La réforme comprend également un dispositif "adapté" pour les carrières longues, "pour qu'aucune personne ayant commencé" à travailler tôt ne soit obligée de travailler plus de 44 ans", selon le gouvernement.
Elle "actera l'extinction des principaux régimes spéciaux" subsistants: "les nouveaux embauchés à la RATP, dans la branche des industries électriques et gazières et à la Banque de France" seront notamment affiliés au régime général, a précisé Mme Borne.
Sur le volet pénibilité, "un fonds d'investissement dans la prévention de l'usure professionnelle" sera instauré, doté d'un milliard d'euros sur le quinquennat.
Le gouvernement veut en outre créer un "index" mesurant l'emploi des seniors pour les entreprises de plus de 1.000 salariés "dès cette année", et pour celles de plus de 300 salariés en 2024, que les entreprises devront renseigner sous peine de sanctions.
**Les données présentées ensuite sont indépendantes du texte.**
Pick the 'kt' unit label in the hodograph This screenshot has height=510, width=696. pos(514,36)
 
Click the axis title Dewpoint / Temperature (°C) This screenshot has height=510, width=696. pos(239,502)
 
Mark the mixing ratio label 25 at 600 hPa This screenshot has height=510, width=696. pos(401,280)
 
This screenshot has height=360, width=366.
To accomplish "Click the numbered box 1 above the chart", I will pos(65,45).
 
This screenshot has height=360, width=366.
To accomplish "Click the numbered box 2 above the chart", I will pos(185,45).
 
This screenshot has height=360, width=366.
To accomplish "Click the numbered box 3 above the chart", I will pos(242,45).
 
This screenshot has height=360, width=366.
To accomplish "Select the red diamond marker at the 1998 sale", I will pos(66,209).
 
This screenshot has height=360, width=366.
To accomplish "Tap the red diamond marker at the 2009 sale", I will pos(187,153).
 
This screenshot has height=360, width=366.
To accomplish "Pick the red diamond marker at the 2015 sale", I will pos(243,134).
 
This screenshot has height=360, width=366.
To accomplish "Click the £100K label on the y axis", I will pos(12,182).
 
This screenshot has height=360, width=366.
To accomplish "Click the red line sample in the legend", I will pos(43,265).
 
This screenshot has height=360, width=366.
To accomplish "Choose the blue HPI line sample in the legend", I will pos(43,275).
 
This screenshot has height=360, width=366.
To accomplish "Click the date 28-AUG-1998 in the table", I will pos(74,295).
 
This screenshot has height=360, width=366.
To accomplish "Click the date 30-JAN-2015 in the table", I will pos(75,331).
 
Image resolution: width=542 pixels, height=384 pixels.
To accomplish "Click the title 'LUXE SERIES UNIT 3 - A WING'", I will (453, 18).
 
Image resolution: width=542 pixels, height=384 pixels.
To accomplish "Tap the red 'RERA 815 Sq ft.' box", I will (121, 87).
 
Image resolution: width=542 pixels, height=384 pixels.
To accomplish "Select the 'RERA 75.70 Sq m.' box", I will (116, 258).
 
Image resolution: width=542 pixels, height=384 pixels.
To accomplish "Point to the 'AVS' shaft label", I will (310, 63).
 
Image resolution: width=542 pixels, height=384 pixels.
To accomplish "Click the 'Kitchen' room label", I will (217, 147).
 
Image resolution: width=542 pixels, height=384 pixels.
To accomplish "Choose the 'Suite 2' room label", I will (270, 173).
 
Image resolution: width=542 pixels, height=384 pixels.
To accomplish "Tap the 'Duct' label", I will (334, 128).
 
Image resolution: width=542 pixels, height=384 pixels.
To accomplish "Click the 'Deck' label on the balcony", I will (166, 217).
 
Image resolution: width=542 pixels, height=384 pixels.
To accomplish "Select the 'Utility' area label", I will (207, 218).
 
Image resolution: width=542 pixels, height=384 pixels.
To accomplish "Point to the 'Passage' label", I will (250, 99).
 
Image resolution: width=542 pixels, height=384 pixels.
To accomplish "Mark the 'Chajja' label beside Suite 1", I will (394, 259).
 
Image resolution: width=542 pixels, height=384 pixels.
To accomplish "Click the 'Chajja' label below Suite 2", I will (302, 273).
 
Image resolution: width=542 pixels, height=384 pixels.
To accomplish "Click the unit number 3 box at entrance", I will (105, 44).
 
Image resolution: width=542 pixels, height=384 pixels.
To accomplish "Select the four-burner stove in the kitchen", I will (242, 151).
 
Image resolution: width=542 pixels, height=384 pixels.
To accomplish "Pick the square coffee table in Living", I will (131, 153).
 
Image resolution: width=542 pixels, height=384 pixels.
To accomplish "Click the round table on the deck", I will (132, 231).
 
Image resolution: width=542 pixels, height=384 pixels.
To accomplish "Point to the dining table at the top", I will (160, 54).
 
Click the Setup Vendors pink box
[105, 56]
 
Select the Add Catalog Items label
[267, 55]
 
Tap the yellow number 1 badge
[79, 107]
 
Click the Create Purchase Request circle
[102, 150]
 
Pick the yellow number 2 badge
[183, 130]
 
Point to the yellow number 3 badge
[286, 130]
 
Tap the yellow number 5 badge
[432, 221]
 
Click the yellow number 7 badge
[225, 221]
Une mesure qui suscite l'hostilité du patronat.
Élisabeth Borne assurera le service après-vente mardi soir sur France 2. Et le gouvernement devrait inscrire sa réforme dans un projet de budget rectificatif de la Sécurité sociale présenté en Conseil des ministres le 23 janvier, avant examen en février à l'Assemblée.
"Nous sommes prêts à faire encore évoluer notre projet, et cela sera possible grâce à un débat parlementaire loyal et constructif", a souligné la Première ministre.
"Régression sociale"
Les réactions politiques ne se sont pas faites attendre: Jean-Luc Mélenchon a dénoncé une "grave régression sociale". Marine Le Pen a assuré de sa "détermination" à "faire barrage" à une "réforme injuste".
Le président des députés LR Olivier Marleix s'est en revanche montré "satisfait d'avoir été entendu", sur le rythme de la réforme et les petites retraites.
Le Medef, de son côté, a salué "les décisions responsables et pragmatiques" du gouvernement.
Selon les derniers sondages, une large majorité de Français sont opposés au relèvement de l'âge légal.
S'il prédit "un mouvement d'ampleur" des syndicats, le député Renaissance Marc Ferracci, proche d'Emmanuel Macron, affiche en revanche la détermination du pouvoir: "Il faut qu'on montre qu'on ira jusqu'au bout".